[[ Available records, beginning ]]

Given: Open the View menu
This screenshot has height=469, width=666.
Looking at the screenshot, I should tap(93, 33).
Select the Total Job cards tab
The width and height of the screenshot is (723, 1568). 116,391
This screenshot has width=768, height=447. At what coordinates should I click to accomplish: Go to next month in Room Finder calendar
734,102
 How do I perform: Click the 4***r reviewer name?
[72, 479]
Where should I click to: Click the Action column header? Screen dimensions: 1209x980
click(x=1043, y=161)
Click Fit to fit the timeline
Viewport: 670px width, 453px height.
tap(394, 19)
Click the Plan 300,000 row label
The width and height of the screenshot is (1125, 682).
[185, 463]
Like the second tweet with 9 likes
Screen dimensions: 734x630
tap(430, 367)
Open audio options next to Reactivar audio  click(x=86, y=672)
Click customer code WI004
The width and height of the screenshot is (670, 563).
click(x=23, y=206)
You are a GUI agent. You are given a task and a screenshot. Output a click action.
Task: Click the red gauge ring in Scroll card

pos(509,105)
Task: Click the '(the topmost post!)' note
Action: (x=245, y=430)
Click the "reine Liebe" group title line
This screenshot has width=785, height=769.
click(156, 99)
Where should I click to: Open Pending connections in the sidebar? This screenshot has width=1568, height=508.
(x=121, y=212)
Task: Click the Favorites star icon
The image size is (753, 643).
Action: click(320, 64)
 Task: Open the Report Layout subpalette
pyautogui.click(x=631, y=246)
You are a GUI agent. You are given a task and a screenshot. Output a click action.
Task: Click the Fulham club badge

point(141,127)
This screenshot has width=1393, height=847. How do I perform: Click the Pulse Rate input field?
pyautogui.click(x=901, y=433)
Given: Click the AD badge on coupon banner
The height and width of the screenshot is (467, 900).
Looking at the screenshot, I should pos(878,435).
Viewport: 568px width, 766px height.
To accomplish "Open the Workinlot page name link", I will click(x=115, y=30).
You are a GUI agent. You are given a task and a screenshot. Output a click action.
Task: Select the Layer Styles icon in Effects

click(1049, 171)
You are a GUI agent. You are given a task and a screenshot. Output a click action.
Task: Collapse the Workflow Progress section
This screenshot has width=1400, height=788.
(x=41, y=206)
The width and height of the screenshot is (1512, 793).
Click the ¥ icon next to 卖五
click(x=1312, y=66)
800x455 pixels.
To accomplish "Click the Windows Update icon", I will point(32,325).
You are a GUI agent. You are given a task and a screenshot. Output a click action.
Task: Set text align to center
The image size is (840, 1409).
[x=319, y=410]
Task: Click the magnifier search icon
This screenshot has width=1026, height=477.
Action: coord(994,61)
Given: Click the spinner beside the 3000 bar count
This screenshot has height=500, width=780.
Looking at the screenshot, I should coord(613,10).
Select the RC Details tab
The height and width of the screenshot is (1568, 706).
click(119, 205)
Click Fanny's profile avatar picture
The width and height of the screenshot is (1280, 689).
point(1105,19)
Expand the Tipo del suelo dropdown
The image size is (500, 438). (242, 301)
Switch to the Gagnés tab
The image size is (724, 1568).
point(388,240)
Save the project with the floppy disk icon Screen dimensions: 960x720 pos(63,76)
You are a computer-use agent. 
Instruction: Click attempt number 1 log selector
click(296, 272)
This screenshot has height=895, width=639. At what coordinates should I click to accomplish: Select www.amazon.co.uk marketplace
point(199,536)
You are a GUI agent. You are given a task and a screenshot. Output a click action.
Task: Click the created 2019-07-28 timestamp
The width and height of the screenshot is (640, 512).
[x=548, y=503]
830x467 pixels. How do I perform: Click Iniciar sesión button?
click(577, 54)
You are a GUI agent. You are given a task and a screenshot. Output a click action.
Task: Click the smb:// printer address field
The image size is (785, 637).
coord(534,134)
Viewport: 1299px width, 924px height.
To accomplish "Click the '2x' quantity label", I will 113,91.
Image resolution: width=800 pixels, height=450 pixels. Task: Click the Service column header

[[ Available records, end ]]

What the exercise asks. Having read the material, set all of it down again without a single difference.

Written solution.
Given: Open the View menu
This screenshot has height=469, width=666.
Looking at the screenshot, I should tap(93, 33).
Select the Total Job cards tab
The width and height of the screenshot is (723, 1568). 116,391
This screenshot has width=768, height=447. At what coordinates should I click to accomplish: Go to next month in Room Finder calendar
734,102
 How do I perform: Click the 4***r reviewer name?
[72, 479]
Where should I click to: Click the Action column header? Screen dimensions: 1209x980
click(x=1043, y=161)
Click Fit to fit the timeline
Viewport: 670px width, 453px height.
tap(394, 19)
Click the Plan 300,000 row label
The width and height of the screenshot is (1125, 682).
[185, 463]
Like the second tweet with 9 likes
Screen dimensions: 734x630
tap(430, 367)
Open audio options next to Reactivar audio  click(x=86, y=672)
Click customer code WI004
The width and height of the screenshot is (670, 563).
click(x=23, y=206)
You are a GUI agent. You are given a task and a screenshot. Output a click action.
Task: Click the red gauge ring in Scroll card

pos(509,105)
Task: Click the '(the topmost post!)' note
Action: (x=245, y=430)
Click the "reine Liebe" group title line
This screenshot has width=785, height=769.
click(156, 99)
Where should I click to: Open Pending connections in the sidebar? This screenshot has width=1568, height=508.
(x=121, y=212)
Task: Click the Favorites star icon
The image size is (753, 643).
Action: click(320, 64)
 Task: Open the Report Layout subpalette
pyautogui.click(x=631, y=246)
You are a GUI agent. You are given a task and a screenshot. Output a click action.
Task: Click the Fulham club badge

point(141,127)
This screenshot has width=1393, height=847. How do I perform: Click the Pulse Rate input field?
pyautogui.click(x=901, y=433)
Given: Click the AD badge on coupon banner
The height and width of the screenshot is (467, 900).
Looking at the screenshot, I should pos(878,435).
Viewport: 568px width, 766px height.
To accomplish "Open the Workinlot page name link", I will click(x=115, y=30).
You are a GUI agent. You are given a task and a screenshot. Output a click action.
Task: Select the Layer Styles icon in Effects

click(1049, 171)
You are a GUI agent. You are given a task and a screenshot. Output a click action.
Task: Collapse the Workflow Progress section
This screenshot has width=1400, height=788.
(x=41, y=206)
The width and height of the screenshot is (1512, 793).
Click the ¥ icon next to 卖五
click(x=1312, y=66)
800x455 pixels.
To accomplish "Click the Windows Update icon", I will point(32,325).
You are a GUI agent. You are given a task and a screenshot. Output a click action.
Task: Set text align to center
The image size is (840, 1409).
[x=319, y=410]
Task: Click the magnifier search icon
This screenshot has width=1026, height=477.
Action: coord(994,61)
Given: Click the spinner beside the 3000 bar count
This screenshot has height=500, width=780.
Looking at the screenshot, I should coord(613,10).
Select the RC Details tab
The height and width of the screenshot is (1568, 706).
click(119, 205)
Click Fanny's profile avatar picture
The width and height of the screenshot is (1280, 689).
point(1105,19)
Expand the Tipo del suelo dropdown
The image size is (500, 438). (242, 301)
Switch to the Gagnés tab
The image size is (724, 1568).
point(388,240)
Save the project with the floppy disk icon Screen dimensions: 960x720 pos(63,76)
You are a computer-use agent. 
Instruction: Click attempt number 1 log selector
click(296, 272)
This screenshot has height=895, width=639. At what coordinates should I click to accomplish: Select www.amazon.co.uk marketplace
point(199,536)
You are a GUI agent. You are given a task and a screenshot. Output a click action.
Task: Click the created 2019-07-28 timestamp
The width and height of the screenshot is (640, 512).
[x=548, y=503]
830x467 pixels. How do I perform: Click Iniciar sesión button?
click(577, 54)
You are a GUI agent. You are given a task and a screenshot. Output a click action.
Task: Click the smb:// printer address field
The image size is (785, 637).
coord(534,134)
Viewport: 1299px width, 924px height.
To accomplish "Click the '2x' quantity label", I will 113,91.
Image resolution: width=800 pixels, height=450 pixels. Task: Click the Service column header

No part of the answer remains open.